Levando com a barriga

Willliam Waack acerta na mosca ao analisar a atual conjuntura do governo Bolsonaro.

Inaugurando uma “nova forma de fazer política”, Bolsonaro, na prática, cedeu poder ao Congresso. Que, por sua vez, não se fez de rogado. Bolsonaro esperava governar “com a força das ruas”, pressionando os congressistas a fazer a “coisa certa”. Dizem que funcionou com a Reforma da Previdência, ainda que, na minha humilde opinião, os congressistas, neste caso, agiram conforme suas próprias conveniências. Afinal, era isso ou o precipício. E, no precipício, todos perdem.

Agora, como nos afastamos do precipício, cada um está cuidando de seus próprios interesses. Neste momento, a convicção do chefe faz toda a diferença. E é isso justamente o que está faltando. Reportagens como a do Estadão de hoje, mostrando insatisfação da equipe econômica, não são fruto de perseguição da “extrema-imprensa”. Foram sopradas de dentro do ministério da Economia. Parece que o pessoal anda meio cansado.

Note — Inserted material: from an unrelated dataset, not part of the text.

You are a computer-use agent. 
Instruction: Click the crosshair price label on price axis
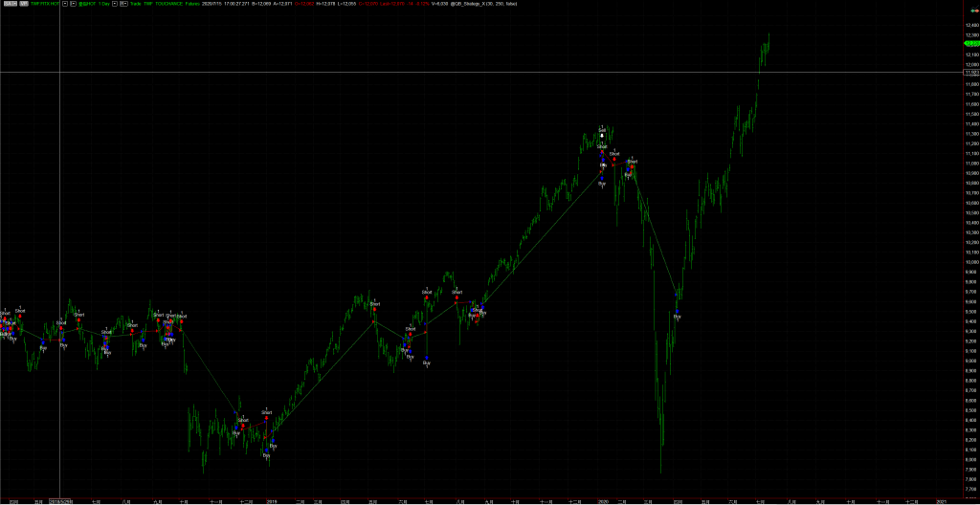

Claro, os técnicos deveriam saber que é o presidente quem tem a sensibilidade política para avançar com esta ou aquela agenda no Congresso. Mas fica difícil defender a ideia de poupar desgaste político ao governo, quando se decide pela capitalização da Emgepron ou por uma reestruturação de cargos militares que anula os ganhos da reforma da Previdência. Parece que Bolsonaro escolhe a dedo as pautas que vão lhe causar desgaste político.

Além disso, por mais que Bolsonaro tenha essa preocupação, que é legítima, isso tem um limite. E o limite é dado pela percepção dos agentes econômicos de que o governo já está satisfeito com o que foi feito. Esta percepção ainda é baixa, mas está crescendo. Se se tornar majoritária, aí é que a porca vai torcer o rabo.

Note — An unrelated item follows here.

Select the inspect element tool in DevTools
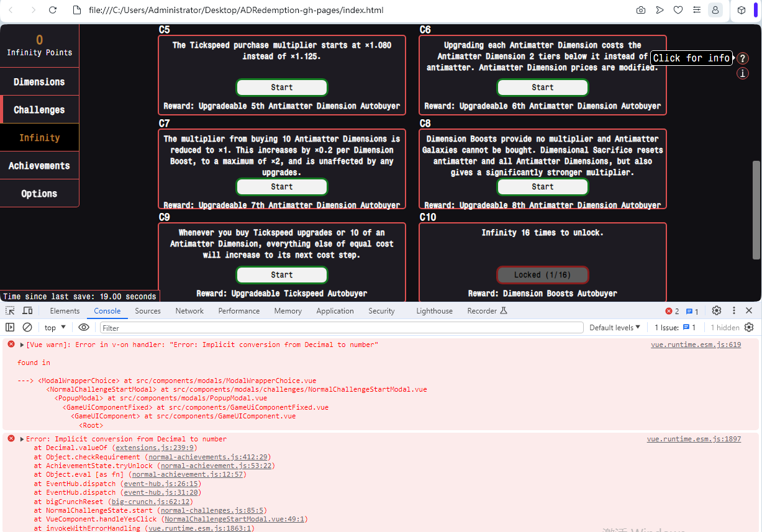The height and width of the screenshot is (532, 762). coord(9,310)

Um governo verdadeiramente liberal

Em uma página, ficamos sabendo que a Infraero consumiu R$13 bi em 7 anos, incluindo os 49% de participação nas concessionárias que estão administrando os aeroportos. E daí, pensamos: “esse governo Dilma, incompetente, com ideias jurássicas sobre economia, queimando recursos com estatais que só servem como cabides de emprego, etc etc etc”

Aí, na página seguinte, temos uma matéria sobre a Emgepron, a estatal que foi capitalizada com R$7 bi no apagar das luzes do ano passado. Expressões como “fomento à indústria nacional”, “criação de empregos”, “efeito multiplicador”, estão todos na reportagem, o que me fez olhar de novo para a data do jornal, para conferir se não estava, por engano, lendo uma entrevista do Luciano Coutinho ou do Márcio Pochmann nos tempos do governo Dilma.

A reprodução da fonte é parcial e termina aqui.